José Antonio Crespo
El padre del multiasesino Omar Mateen dice que fue la homofobia de su hijo, más que su fundamentalismo islámico, lo que lo movió a realizar la masacre de Orlando. Quizá, pero ambas explicaciones podrían ser ciertas; no son excluyentes.
Omar pudo haber aprendido su presunta homofobia del Corán que, al igual que el Antiguo Testamento judeo-cristiano, la fomenta de manera implacable y violenta (el homofóbico no nace; se hace). Mateen escribió en su Facebook: “Los musulmanes de verdad nunca aceptarán las asquerosas formas de Occidente”. El Islam —como el cristianismo— heredó su homofobia de la Biblia. Dice el Levítico que los homosexuales “han cometido una abominación (y) deben ser penados con la muerte”. Pero también en la Biblia se encuentra la idea de una “limpieza” de homosexuales, avalada por Jehová. Narra que el rey Asa “hizo lo recto ante los ojos de Jehová… porque quitó del país a los sodomitas”. Y después de él, su hijo Josafat “barrió también de la tierra al resto de los sodomitas que habían quedado en el tiempo de su padre Asa”. En los evangelios no se menciona la homosexualidad, pero la Iglesia tomó del Antiguo Testamento su homofobia y la integró en su canon. Por ello, no es raro que quienes cometen crímenes de odio piensen que hacen la voluntad de Jehová-Alá, que abomina a esas personas. Un funcionario de Jalisco escribió que “esos gay recibieron su castigo, gracias a Dios”. Como en los buenos tiempos de la Inquisición.
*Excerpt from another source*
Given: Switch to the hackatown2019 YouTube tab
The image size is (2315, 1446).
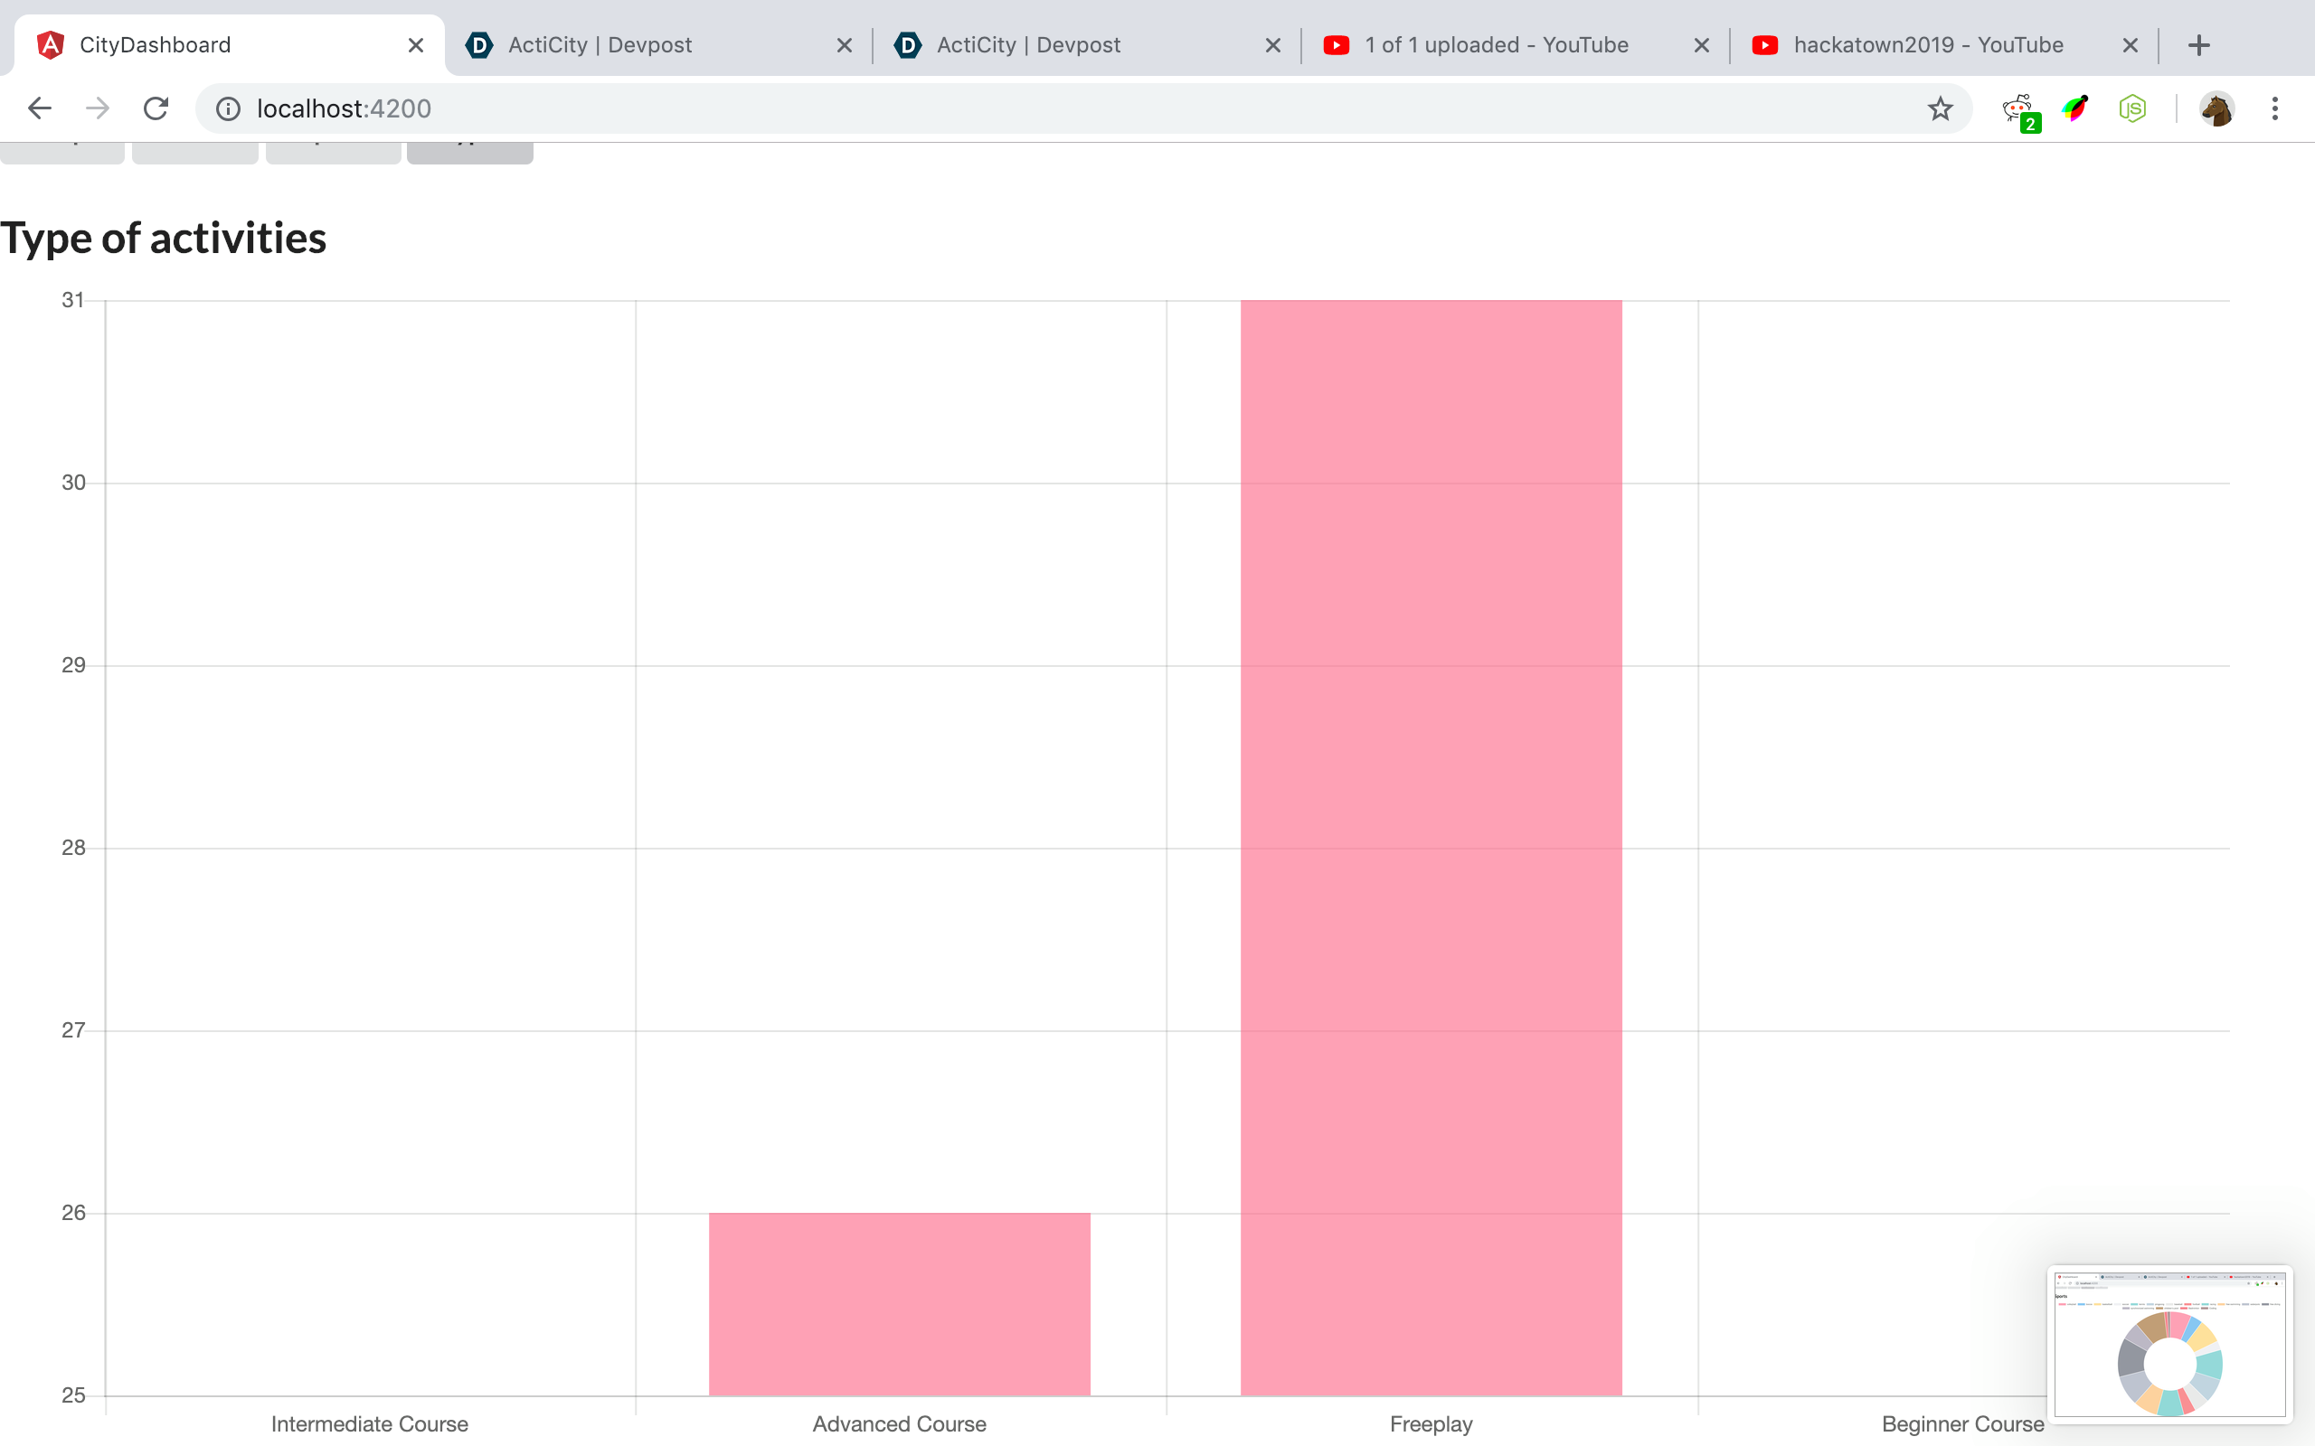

Pero el problema no es sólo la homofobia social, sino que aún hay lo que podríamos llamar homofobia institucional. Son varios los Estados donde la homosexualidad se sigue penalizando con cárcel e incluso con muerte (por ahorcamiento, lapidación o enterramiento, como en la época de Mahoma). Varios dirigentes de países occidentales expresaron su protesta por la masacre de Orlando, pero debieran mantenerla en la ONU para que todos los Estados miembros respeten los derechos básicos de sus poblaciones. En México se debilita dicha homofobia de Estado, pero persiste vigorosa la homofobia institucional en las iglesias cristianas (protestantes y católicas), que tienen aún gran influencia sobre millones de mexicanos. Lo vimos nuevamente con la reacción de la jerarquía católica frente a la iniciativa de Peña Nieto en favor de las parejas homosexuales, y su tesis de que eso explica la derrota de ese partido. No lo creo. En Veracruz, sólo 4% votó por esa razón (GCE). Pero lo importante es denunciar esa fuente institucional de homofobia —que fomenta el rechazo, el escarnio, la discriminación— influyendo a amplios sectores. ¿Cuántos mexicanos habrán lamentado, como otro funcionario jaliciense, que los muertos de Orlando hubieran sido sólo 50 en lugar de cien (por lo menos), en la lógica bíblico-islámica de “limpieza social”? Cabe recordar, en todo caso, que México es uno de los países con mayores tasas de crímenes de odio, según cifras de la Organización Mundial de la Salud. Si no atraen la atención, es porque ocurren poco a poco y no de golpe.
Justo es reconocer las excepciones dentro del clero, pero ese es el problema; que son excepciones. Una de ellas es el papa Francisco y en México lo es el padre Alejandro Solalinde, quien hace poco comentó sobre sus colegas clérigos: “Ellos sacan textos del Antiguo Testamento para condenar a los homosexuales, como si Cristo estuviera pintado… (Jesús) no excluye a nadie en los evangelios. Tenemos que seguir al Jesús de los evangelios, no al Jesús oficial, porque él nos ama como somos”. La Iglesia prefirió la homofobia de Jehová en vez de la prédica comprensiva de Jesús; ambas doctrinas son excluyentes. El caso es que los crímenes de odio están siendo alimentados, así sea de manera indirecta, por la homofobia clerical, mientras sus jerarcas encubren la pederastia eclesial (incluyendo a varios papas). Los encubridores son los primeros en denostar, con dedo flamígero, a la comunidad homosexual. Recuerdan a los fariseos, más que a Jesús.